El pastor entró a la boca de la cueva y se detuvo frente a la mujer que lo llamaba.

Ella se acostó sobre la hierba gris violeta que crecía como un pelaje extraño al interior de la

caverna, descubrió sus piernas ante el pastor y dijo:

—Toma mi flor, pastor hambriento. Yo calmaré tu lamento para siempre.

Mateo se hincó frente al altar del pecado y observó el sexo de la mujer que era una carnosidad

brillante, como una llama rosada. A lo lejos sonó el lamento de la torre de campanas de la

iglesia o cencerros de vaca triste mientras Mateo se quitaba la túnica y desnudaba su cuerpo

de pastor curtido en el trabajo y el hambre. Una triada de cuervos sobrevoló la entrada de la

cueva. Entonces Mateo descubrió su falo escarlata y se adentró en el misterio de la mujer

desconocida. Al entrar en la humedad prodigiosa descubrió de súbito una garra negra

hundirse en su pecho bruno y de un solo tajo arrancar su corazón. Y este, como una granada

vibrante o un mango carmín a punto de estallar instalado en una palpitación constante se

presentó ante sus ojos con un horror helado que no ahogaba el calor de su penetración. La

mujer misteriosa mordió el fruto con gozo mientras un par de gotas rojinegras escurrían de su

cuello a sus pechos dorados. Mordió y mordió con una voracidad frenética mientras su cara se

desfiguraba en diabólicas visiones. El trance duró el tiempo que ella devoraba con potentes

embestidas que encendían la fantasía en la mente del pastor. Al culminar, el pastor eyaculó

sangre sobre el vientre de la murciélaga con el conjuro de todas sus fuerzas para luego perder

el conocimiento. La mujer, ensangrentada, es decir, como cubierta de rubíes o ciruelas se

levantó, limpió su cuerpo y volvió a su forma animal para perderse otra vez en la oscuridad.

El pastor despertó al borde de ese jardín maligno y al vestirse con su túnica sintió el agujero

negro en su pecho. Reconoció su rebaño desperdigado y al reagruparlo reanudó su marcha

de vuelta al pueblo.

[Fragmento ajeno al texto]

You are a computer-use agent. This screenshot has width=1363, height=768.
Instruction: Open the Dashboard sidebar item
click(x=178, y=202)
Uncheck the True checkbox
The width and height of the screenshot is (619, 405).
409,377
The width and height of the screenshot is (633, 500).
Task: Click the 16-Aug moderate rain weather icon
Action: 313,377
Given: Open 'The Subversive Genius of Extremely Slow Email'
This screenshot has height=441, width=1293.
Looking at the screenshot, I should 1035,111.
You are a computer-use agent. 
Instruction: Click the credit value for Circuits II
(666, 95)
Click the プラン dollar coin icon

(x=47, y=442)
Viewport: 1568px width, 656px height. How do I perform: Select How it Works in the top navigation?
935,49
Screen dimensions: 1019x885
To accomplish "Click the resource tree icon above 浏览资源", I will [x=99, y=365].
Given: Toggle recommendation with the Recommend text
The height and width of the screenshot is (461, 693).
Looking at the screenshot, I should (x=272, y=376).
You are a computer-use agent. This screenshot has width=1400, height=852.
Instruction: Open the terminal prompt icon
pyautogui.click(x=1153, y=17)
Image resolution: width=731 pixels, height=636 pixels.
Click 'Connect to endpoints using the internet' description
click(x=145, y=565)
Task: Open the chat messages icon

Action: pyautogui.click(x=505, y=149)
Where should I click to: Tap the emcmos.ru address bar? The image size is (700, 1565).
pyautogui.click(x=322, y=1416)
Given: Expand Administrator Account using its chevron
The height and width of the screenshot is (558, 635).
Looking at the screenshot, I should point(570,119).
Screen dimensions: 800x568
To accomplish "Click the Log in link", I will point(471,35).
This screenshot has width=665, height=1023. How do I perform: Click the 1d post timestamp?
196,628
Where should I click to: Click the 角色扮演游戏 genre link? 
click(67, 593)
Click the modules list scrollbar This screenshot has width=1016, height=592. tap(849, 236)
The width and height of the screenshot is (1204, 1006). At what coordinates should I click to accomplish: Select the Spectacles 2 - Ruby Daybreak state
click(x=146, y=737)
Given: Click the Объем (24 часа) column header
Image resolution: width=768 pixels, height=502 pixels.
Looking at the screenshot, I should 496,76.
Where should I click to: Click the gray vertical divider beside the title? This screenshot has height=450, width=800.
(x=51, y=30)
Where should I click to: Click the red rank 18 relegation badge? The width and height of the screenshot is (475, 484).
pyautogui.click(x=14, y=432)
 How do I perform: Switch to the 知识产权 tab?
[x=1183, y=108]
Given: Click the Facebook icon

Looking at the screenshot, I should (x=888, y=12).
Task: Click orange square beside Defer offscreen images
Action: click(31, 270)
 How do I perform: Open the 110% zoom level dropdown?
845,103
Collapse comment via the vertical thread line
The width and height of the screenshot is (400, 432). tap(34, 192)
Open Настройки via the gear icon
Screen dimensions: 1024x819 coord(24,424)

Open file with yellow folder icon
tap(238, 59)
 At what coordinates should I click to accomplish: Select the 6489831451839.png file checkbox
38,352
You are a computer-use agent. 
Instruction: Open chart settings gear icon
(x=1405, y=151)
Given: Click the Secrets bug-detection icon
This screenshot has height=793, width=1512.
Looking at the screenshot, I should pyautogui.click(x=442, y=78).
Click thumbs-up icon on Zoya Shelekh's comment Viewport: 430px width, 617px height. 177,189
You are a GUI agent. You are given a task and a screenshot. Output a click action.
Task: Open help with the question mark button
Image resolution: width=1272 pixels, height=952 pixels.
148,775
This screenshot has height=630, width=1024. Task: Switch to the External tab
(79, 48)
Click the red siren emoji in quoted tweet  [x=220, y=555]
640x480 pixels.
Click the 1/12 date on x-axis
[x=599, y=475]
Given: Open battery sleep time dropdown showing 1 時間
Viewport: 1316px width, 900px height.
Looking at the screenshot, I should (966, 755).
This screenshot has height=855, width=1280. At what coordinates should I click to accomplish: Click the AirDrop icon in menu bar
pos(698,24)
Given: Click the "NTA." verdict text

Al caminar observaba con indiferencia las cabras flacas que conformaban

su cuadrilla. Anduvo largo rato de regreso a la aldea por las tierras aridas. El atardecer brillaba

fulminante sobre las etapas muertas. Ya no sentía hambre, ni deseo, ni vida, todo parecía

bañado por el mismo esmalte ocre de un misterio silencioso. Sin embargo ese vacío de su

pecho urgía ser restituido.

Al llegar a casa, el pastor recostó su cabeza sobre el arado de madera y cantó una canción

con los ojos cerrados. Una niebla oscura surgió de su pecho mientras la noche nacía.

La mujer del pastor hizo un comentario por la manía de las cabras de chupar las piedras a falta

de pasto para entretener el hambre, a pesar de que habían comido. Estas bestiecillas voraces

chupaban las piedras de una forma obscena lengüeteando la punta de las piedras y dándoles

hocico a pasos acompasados. Las cabras chuparon hasta caer dormidas pero el pastor y su

mujer aún hicieron el amor. El pastor no logró conciliar el sueño. Sus pensamientos eran

erráticos entre las visiones de la mujer y el trance paradisiaco de su orgasmo. El placer

rondaba por su mente sin concilio con el calor de la fantasía que crecía en sobreabundancia

en su mente.

A la salida del sol, la mañana siguiente, el pastor se levantó y expuso el agujero de su pecho al

sol naciente. En la tierra desolada mi alma es plenitud, pensó Mateo. De pronto, comenzó a

salir una expansión de nubes de tormenta del pecho de Mateo que rápidamente llenaron el

cielo. A punto que la mujer del pastor despertó, comenzó a llover sobre los llanos.